§ **CHALLENGE**: Please reproduce every line of the entries from the one containing "This screenshot has height=868, width=1400." down to the one containing "Action: tap(1004, 145)", with both ends included. Leave the pictures out of your answer.

§ **ENTRIES PROVIDED**:
*-*-*
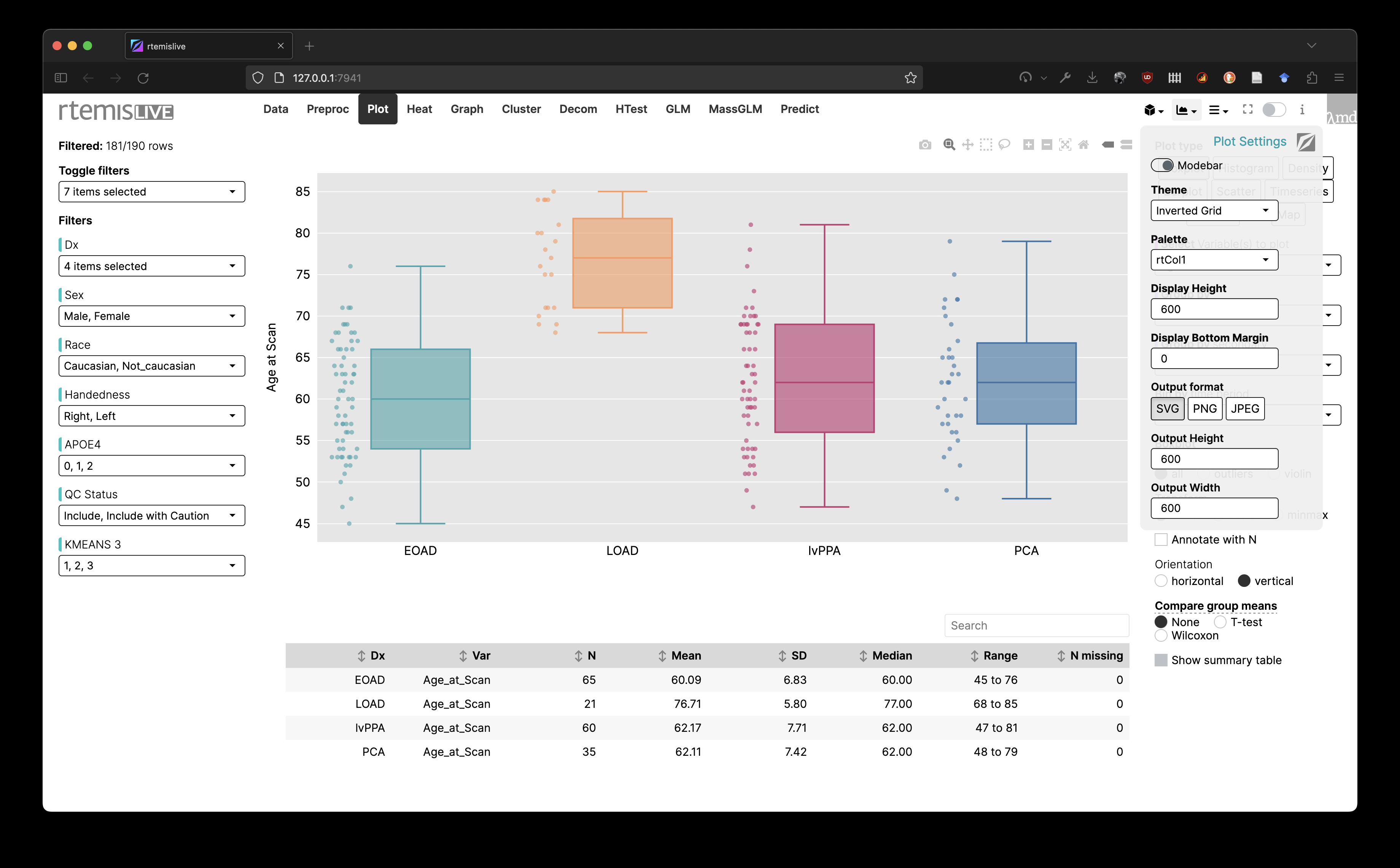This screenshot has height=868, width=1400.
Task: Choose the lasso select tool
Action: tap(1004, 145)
*-*-*
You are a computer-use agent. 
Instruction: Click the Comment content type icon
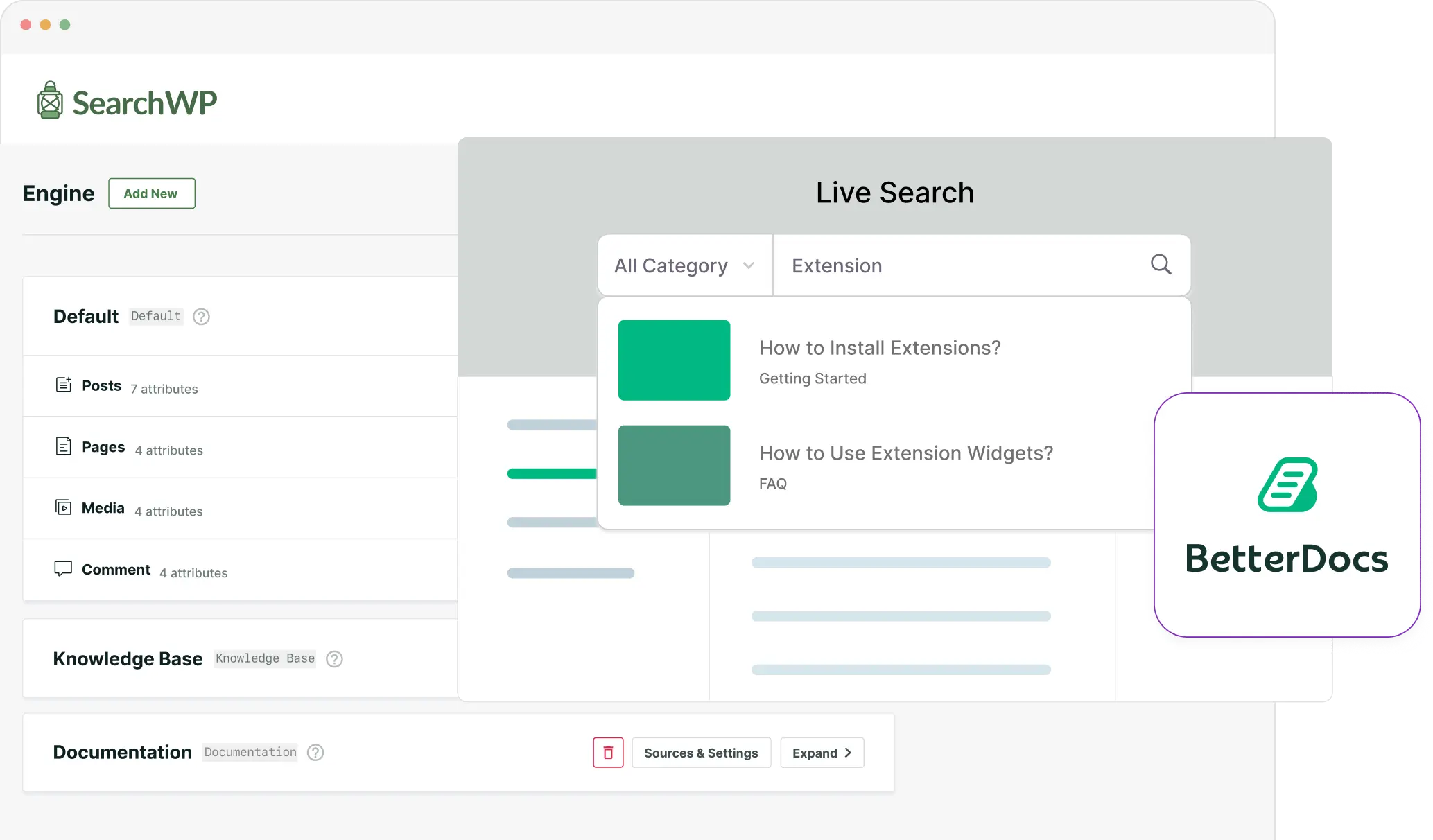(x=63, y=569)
*-*-*
§ **SOLUTION TO THIS EXERCISE**:
This screenshot has height=868, width=1400.
Task: Choose the lasso select tool
Action: tap(1004, 145)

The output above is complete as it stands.